■ **TASK DESCRIPTION**
Rewrite the part that opens with the line containing "Click the Name Box showing C2" and closes with the line containing "Action: point(549,289)", swapping "screenshot" for "screen capture" and leaving everything else unchanged.

■ **DATA FOR THE TASK**
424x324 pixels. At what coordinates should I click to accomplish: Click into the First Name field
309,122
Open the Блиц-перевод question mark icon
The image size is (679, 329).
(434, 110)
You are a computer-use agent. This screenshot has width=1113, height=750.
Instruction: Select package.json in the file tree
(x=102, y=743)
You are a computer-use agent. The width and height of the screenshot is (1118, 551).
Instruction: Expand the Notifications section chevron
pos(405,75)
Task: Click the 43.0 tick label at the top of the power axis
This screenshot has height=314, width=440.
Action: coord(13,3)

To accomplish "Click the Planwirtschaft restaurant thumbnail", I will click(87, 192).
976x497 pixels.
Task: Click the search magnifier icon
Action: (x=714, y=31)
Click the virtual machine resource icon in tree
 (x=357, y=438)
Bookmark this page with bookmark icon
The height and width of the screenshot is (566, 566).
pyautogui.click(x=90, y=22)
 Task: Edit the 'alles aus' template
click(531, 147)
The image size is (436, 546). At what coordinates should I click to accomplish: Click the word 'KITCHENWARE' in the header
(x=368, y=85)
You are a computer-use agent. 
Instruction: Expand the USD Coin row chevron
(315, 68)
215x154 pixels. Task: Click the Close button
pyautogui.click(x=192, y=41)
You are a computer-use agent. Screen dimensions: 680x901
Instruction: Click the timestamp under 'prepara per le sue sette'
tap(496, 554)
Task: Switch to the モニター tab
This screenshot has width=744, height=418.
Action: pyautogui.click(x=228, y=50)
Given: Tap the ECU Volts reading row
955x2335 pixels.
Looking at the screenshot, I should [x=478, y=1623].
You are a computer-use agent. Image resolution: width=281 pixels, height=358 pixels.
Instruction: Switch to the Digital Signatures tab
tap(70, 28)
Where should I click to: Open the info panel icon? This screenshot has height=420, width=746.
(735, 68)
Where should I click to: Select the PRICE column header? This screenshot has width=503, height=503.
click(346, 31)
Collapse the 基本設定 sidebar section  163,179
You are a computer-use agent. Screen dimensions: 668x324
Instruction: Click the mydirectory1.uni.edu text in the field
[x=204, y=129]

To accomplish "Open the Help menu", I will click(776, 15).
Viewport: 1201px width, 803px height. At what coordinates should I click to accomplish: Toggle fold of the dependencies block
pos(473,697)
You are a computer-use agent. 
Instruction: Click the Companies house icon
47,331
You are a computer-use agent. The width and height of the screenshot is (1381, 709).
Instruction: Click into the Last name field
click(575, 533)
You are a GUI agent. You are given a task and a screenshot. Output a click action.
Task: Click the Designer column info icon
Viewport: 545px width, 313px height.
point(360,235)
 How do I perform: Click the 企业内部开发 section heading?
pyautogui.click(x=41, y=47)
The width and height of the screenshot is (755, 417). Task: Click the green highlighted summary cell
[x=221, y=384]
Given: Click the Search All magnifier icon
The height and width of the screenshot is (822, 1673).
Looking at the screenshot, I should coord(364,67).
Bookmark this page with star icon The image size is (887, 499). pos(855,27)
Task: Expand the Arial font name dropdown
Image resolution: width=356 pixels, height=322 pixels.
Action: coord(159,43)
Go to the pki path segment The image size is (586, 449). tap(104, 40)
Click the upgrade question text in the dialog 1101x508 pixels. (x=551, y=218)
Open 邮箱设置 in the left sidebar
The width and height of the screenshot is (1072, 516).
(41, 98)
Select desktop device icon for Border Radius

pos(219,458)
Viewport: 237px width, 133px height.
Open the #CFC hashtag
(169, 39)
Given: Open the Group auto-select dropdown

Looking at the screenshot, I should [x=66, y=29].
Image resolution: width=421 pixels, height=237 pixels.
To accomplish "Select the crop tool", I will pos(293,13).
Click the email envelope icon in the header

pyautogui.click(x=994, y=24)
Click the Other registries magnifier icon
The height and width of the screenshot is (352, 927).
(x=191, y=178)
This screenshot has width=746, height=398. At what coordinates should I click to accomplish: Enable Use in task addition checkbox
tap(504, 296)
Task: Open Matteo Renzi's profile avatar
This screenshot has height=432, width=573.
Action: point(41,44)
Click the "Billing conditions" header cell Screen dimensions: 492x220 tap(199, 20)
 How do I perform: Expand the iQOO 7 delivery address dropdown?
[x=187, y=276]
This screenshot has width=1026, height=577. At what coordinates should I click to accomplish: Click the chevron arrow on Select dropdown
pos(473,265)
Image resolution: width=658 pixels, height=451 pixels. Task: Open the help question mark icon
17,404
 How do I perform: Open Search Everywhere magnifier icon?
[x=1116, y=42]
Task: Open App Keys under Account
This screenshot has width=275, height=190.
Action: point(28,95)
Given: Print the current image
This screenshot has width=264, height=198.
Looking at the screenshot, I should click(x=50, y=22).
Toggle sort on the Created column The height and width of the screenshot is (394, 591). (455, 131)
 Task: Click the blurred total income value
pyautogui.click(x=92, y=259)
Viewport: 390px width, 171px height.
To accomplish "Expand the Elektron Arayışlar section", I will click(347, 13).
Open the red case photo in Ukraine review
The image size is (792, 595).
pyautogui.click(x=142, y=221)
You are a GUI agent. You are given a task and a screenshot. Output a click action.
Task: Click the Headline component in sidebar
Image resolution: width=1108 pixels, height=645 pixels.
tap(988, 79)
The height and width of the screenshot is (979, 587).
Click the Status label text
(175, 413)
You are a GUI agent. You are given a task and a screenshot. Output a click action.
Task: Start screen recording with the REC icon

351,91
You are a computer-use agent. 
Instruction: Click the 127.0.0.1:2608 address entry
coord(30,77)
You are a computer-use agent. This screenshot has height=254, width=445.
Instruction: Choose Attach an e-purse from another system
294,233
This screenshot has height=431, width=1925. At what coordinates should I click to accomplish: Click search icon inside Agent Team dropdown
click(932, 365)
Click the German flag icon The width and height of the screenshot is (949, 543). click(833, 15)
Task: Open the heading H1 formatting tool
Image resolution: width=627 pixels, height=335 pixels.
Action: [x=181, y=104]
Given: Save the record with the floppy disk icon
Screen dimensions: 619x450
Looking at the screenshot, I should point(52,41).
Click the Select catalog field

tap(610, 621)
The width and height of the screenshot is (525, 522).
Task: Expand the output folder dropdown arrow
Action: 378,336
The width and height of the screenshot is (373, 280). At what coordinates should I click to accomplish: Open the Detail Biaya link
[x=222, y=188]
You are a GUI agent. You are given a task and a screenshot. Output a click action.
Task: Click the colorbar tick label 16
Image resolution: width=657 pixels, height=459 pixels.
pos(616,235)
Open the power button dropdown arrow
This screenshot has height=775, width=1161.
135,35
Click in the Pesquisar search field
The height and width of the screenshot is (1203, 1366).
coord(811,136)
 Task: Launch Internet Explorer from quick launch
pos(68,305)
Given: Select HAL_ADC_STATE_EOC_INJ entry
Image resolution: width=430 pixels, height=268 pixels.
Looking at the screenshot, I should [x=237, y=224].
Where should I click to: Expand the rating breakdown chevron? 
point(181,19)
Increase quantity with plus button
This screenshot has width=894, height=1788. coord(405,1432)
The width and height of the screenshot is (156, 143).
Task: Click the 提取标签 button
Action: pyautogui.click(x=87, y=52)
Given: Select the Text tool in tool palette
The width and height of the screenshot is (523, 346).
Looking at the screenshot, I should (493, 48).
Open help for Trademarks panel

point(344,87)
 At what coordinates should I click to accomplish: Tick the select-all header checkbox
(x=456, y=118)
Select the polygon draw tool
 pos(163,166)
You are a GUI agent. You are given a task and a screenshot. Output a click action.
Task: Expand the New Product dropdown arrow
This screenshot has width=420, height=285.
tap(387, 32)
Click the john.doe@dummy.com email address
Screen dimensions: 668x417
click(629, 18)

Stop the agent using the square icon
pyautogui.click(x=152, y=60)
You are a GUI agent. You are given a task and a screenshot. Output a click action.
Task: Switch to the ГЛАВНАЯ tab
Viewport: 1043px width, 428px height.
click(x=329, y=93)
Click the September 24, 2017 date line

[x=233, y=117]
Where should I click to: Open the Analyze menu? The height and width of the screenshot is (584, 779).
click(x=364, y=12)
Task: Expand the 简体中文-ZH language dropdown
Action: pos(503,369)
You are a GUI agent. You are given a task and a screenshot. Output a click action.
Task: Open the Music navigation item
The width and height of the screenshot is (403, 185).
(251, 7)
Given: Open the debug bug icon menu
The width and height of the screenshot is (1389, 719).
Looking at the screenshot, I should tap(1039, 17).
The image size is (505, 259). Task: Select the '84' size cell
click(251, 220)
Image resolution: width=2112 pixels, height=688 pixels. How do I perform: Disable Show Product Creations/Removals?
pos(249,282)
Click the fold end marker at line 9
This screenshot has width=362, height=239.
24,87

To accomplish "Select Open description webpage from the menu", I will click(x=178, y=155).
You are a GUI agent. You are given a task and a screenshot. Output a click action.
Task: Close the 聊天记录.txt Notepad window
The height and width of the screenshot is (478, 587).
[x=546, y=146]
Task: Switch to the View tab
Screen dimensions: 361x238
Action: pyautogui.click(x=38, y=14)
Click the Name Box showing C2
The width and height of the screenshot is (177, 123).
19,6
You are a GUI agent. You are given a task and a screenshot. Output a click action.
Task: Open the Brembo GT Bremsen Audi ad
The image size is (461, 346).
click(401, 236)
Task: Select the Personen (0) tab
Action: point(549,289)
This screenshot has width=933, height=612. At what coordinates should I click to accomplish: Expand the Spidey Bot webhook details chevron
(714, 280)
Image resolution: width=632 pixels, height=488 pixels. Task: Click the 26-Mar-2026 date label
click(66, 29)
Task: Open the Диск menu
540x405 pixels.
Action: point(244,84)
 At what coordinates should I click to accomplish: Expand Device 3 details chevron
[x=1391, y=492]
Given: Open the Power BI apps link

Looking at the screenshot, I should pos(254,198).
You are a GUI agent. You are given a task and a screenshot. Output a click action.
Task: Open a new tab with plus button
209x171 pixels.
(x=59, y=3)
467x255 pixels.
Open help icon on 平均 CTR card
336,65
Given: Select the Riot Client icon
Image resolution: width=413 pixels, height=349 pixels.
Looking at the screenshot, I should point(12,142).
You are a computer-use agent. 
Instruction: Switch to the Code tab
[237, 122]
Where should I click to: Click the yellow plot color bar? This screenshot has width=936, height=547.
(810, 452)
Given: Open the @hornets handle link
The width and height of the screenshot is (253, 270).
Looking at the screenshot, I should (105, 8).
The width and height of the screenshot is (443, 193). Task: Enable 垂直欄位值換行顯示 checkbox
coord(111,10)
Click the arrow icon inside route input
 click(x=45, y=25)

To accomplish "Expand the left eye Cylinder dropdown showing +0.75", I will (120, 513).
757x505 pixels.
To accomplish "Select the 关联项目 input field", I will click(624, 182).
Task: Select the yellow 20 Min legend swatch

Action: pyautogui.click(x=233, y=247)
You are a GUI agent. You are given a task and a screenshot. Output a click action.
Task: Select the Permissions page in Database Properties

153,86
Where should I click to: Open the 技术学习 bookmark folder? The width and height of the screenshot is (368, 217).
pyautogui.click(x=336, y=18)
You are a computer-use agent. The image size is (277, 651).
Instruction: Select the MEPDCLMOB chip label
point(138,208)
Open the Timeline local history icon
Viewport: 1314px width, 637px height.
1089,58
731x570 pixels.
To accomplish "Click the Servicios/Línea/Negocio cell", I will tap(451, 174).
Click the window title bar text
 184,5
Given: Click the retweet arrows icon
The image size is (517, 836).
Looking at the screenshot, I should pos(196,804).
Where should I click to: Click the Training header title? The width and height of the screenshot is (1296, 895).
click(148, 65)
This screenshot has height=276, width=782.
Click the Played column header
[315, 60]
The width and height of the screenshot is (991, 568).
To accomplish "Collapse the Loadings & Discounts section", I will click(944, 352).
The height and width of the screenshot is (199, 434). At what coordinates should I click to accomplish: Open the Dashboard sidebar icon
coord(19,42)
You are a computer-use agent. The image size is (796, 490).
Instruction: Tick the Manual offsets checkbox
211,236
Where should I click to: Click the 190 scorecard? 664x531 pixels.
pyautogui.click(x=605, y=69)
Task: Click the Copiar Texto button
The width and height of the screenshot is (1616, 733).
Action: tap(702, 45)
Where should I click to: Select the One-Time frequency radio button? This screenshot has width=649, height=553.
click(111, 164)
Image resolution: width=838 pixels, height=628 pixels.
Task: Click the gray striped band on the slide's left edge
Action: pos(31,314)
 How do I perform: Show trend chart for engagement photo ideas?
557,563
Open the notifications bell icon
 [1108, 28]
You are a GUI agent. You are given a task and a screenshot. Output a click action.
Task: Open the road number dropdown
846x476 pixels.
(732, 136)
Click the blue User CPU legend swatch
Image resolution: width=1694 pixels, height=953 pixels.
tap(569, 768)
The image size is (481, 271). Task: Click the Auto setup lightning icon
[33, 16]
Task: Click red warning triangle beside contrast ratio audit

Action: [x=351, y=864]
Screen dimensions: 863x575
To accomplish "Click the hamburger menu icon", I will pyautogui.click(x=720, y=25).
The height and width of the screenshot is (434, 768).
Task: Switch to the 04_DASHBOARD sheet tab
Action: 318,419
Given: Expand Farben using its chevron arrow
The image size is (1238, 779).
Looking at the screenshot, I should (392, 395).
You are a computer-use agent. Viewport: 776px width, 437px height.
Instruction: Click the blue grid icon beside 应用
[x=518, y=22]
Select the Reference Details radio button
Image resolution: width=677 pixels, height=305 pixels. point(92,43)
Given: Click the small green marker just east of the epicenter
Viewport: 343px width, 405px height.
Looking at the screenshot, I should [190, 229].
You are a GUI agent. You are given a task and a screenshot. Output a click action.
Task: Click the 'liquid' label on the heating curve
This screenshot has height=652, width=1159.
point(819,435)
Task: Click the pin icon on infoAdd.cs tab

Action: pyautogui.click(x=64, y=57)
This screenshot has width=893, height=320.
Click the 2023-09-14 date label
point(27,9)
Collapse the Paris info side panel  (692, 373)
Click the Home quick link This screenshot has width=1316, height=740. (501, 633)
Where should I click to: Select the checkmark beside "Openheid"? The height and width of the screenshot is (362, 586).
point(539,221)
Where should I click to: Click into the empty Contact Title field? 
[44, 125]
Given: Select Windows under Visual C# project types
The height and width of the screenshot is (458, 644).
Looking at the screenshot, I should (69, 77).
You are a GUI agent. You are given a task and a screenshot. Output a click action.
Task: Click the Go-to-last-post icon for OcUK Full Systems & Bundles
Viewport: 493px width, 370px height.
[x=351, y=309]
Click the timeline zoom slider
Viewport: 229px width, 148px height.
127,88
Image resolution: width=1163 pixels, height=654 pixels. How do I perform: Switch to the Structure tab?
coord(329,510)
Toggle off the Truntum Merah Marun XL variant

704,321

■ **ANSWER TO THIS PROBLEM**
Click the Name Box showing C2
The width and height of the screen capture is (177, 123).
19,6
You are a GUI agent. You are given a task and a screen capture. Output a click action.
Task: Open the Brembo GT Bremsen Audi ad
The image size is (461, 346).
click(401, 236)
Task: Select the Personen (0) tab
Action: point(549,289)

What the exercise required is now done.